“Sono molto preoccupata” ammette Paola Fregni, architetto, dirigente comunale in pensione, fino al 1999 alla guida del Settore Edilizia e Urbanistica del Comune di Carpi. Si riferisce alla questione di via Bersana dove è prevista la costruzione di sette unità abitative all’interno dell’area che circonda la settecentesca villa Meloni (poi Benassi) dove sono destinati alla demolizione tutti gli edifici compresi l’antico caseificio in disuso della fine Ottocento-inizi Novecento e l’abitazione riconducibile allo stesso periodo. Si tratta di un angolo di Santa Croce caro ai carpigiani e la cui incantevole bellezza potrebbe essere pregiudicata dall’intervento di edilizia privata.
L’antico caseificio e il villino non sono vincolati dalla Soprintendenza che ha protetto la villa settecentesca e il parco che la circonda ma “durante l’esperienza maturata nel periodo in cui lavoravo nel Settore Edilizia e Urbanistica ricordo di un caso in cui lo stesso Comune di Carpi fece ricorso alla Soprintendenza perché era a rischio di demolizione un edificio pregevole di circa un secolo fa e che, se ben ricordo, è stato salvato. In quel caso la Soprintendenza si era mossa tempestivamente grazie al fatto che il Comune aveva fornito la documentazione necessaria. Per consentire l’apposizione del vincolo è necessario poter disporre di una relazione storica che testimoni la presenza di elementi di valore tali da meritare di essere preservati.

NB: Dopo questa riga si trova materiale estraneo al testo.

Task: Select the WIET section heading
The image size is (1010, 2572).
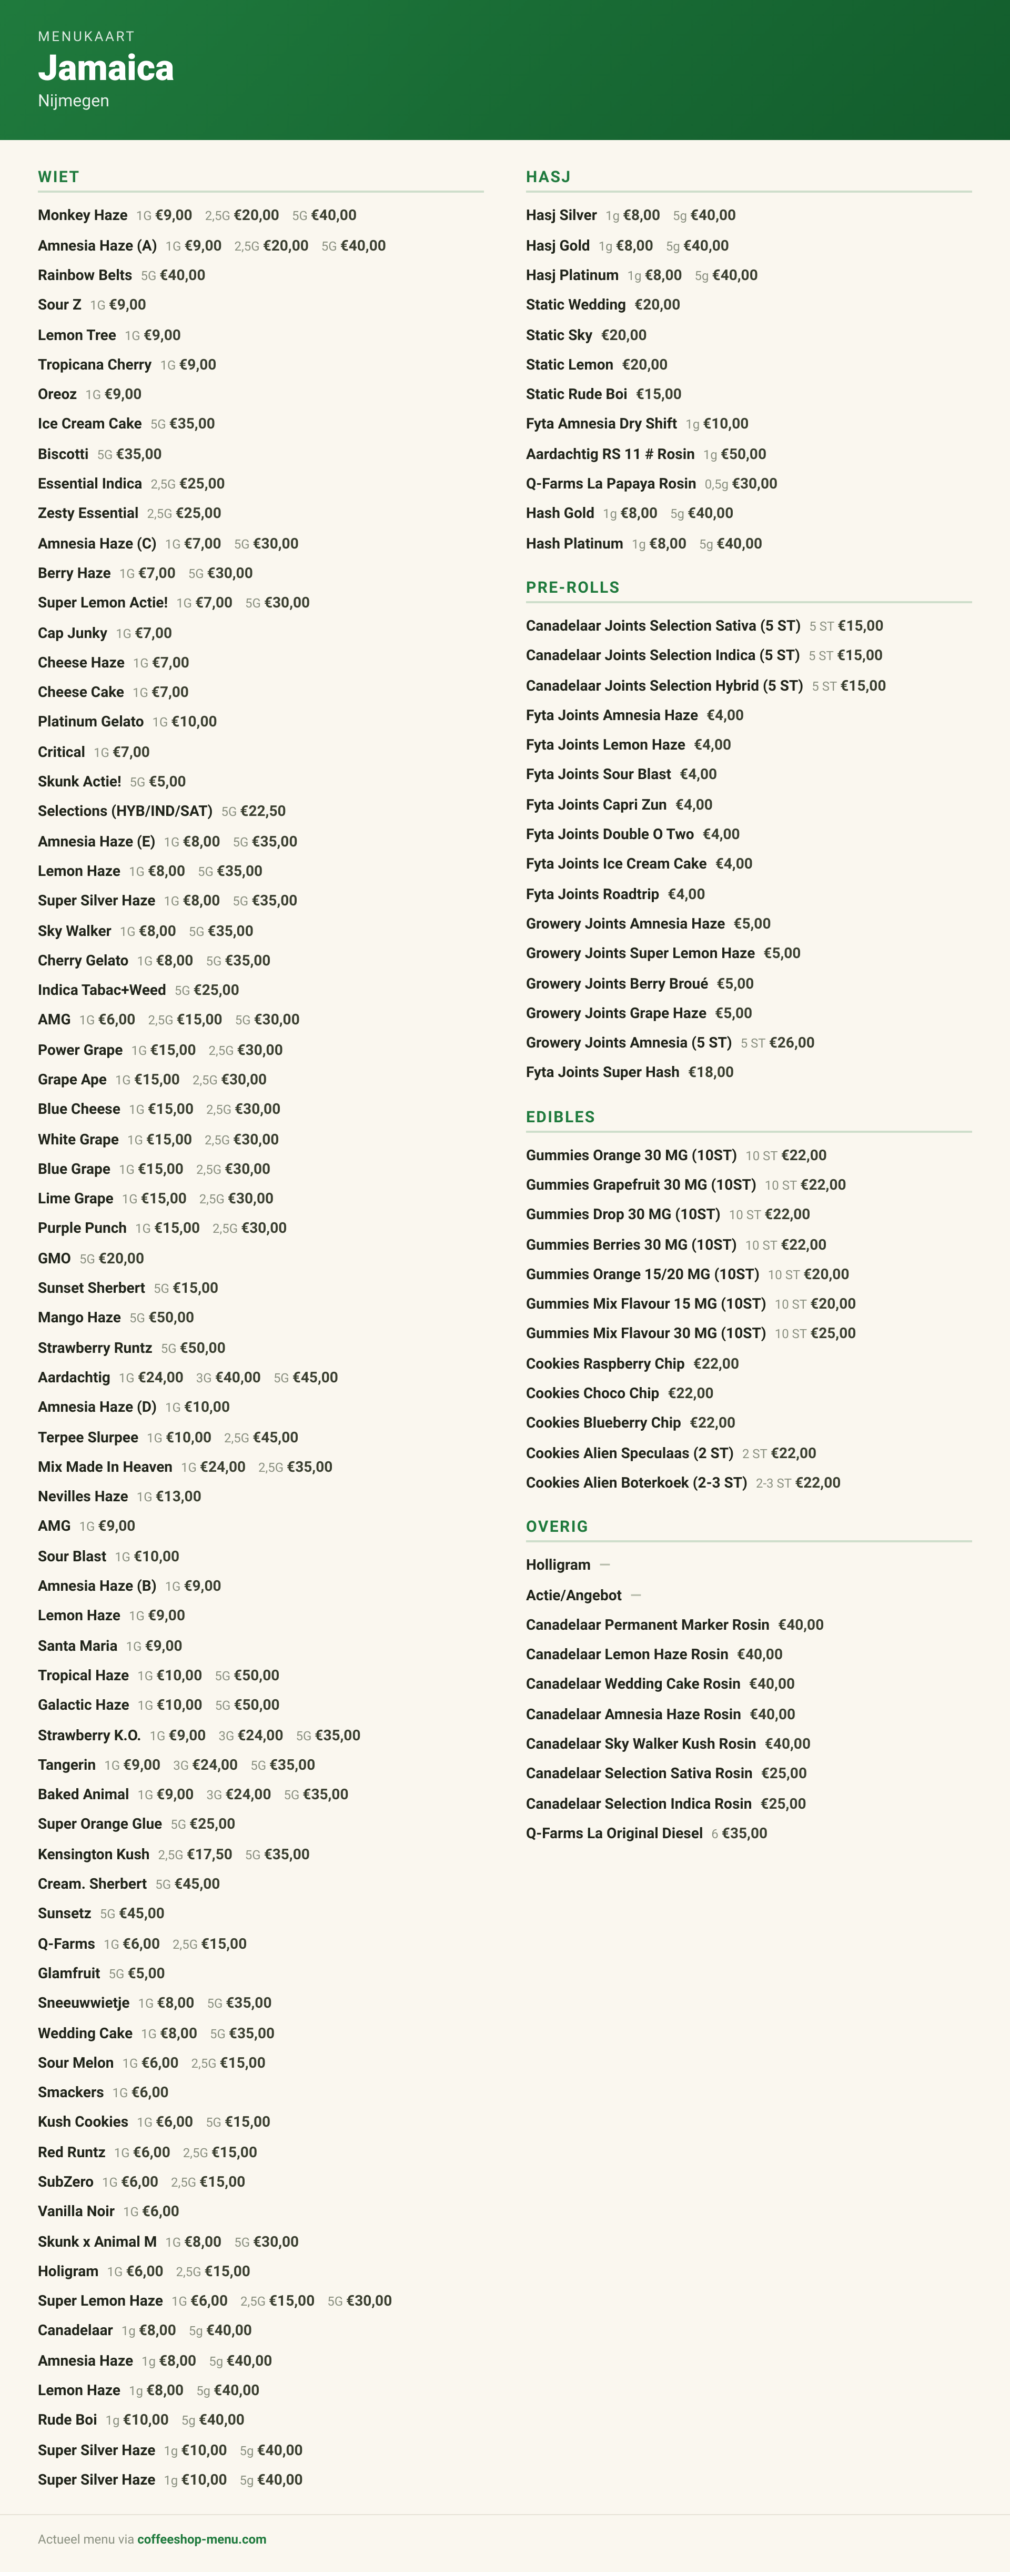Action: click(59, 177)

Nel caso la Soprintendenza, dopo la demolizione della porcilaia, potrebbe chiedere di fermare i lavori in attesa di fare degli approfondimenti. A maggior ragione se si considera che il Comune di Carpi, pur non avendolo fatto prima, ha posto un vincolo sull’edificio accanto alle porcilaie nel nuovo Pug che entrerà in vigore dal prossimo anno. Un vincolo simile a quello dei villini dell’area Pallotti tra via Niccolò Biondo e via Ariosto, realizzati dopo l’abbattimento delle mura. La tipologia edilizia è la medesima e la si ritrova anche in un’altra struttura all’interno di un ex caseificio in via Cavata all’angolo con Stradello Donella già vincolato anche nell’attuale Prg: anche in questo caso si tratta di case strette e alte con il caseificio e le porcilaie. Il vincolo trova la sua ragione nel fatto che siamo in presenza di un valore storico-testimoniale più che architettonico”.
L’altro aspetto che affronta l’architetto Fregni è relativo al progetto. “La possibilità di recupero di edifici non residenziali in zona agricola – spiega – è stata introdotta con la variante degli anni Novanta nell’intento che venissero recuperati gli edifici non più utilizzati per l’attività agricola. Col nuovo Pug non sarà più possibile il recupero di edifici non residenziali ma sarà possibile recuperare solo ciò che si configura come residenza: per questo era necessario presentare il progetto prima dell’adozione del Pug perché altrimenti la proprietà non avrebbe potuto recuperare i volumi delle porcilaie e del caseificio”. Ciò detto, “è il progetto che lascia perplessi perché le case a schiera non sono compatibili con il contesto della campagna. L’art.87 del Prg, che riprende le linee guida della Regione “Linee guida per la tutela, valorizzazione, ricostruzione del paesaggio rurale nella basa pianura emiliana – Paesaggi da ricostruire”, nel caso di nuove costruzioni e ristrutturazioni in territorio rurale impone il riferimento a tipologie architettoniche e compositive tipiche del paesaggio rurale. In questo caso invece si è importata in campagna una tipologia edilizia tipicamente urbana: le case a schiera sono tipologie edilizie della città ma in campagna non ce ne sono mai state.
Le tipologie edilizie tipiche del paesaggio rurale sono quelle censite dal Prg e tutelate a partire dalla casa colonica a elementi contigui con portico (porta morta), residenza da una parte e servizi dall’altra oppure la tipologia a corpi separati (due edifici separati). Da lì si dovrebbe partire per concepire eventuali case con due o più alloggi e con aree cortilive comuni. In contrasto con il contesto agricolo sono previsti per ogni casa un passo carraio e un’area cortiliva recintata come per le tipiche ville a schiera urbane”.
Non tutto è perduto ma per l’architetto Fregni “l’amministrazione dovrebbe fare di tutto per salvaguardare ciò che ha previsto nel Pug e per non rovinare un pezzo importante del nostro paesaggio che andrebbe recuperato, restaurato e non ulteriormente modificato secondo canoni estranei”.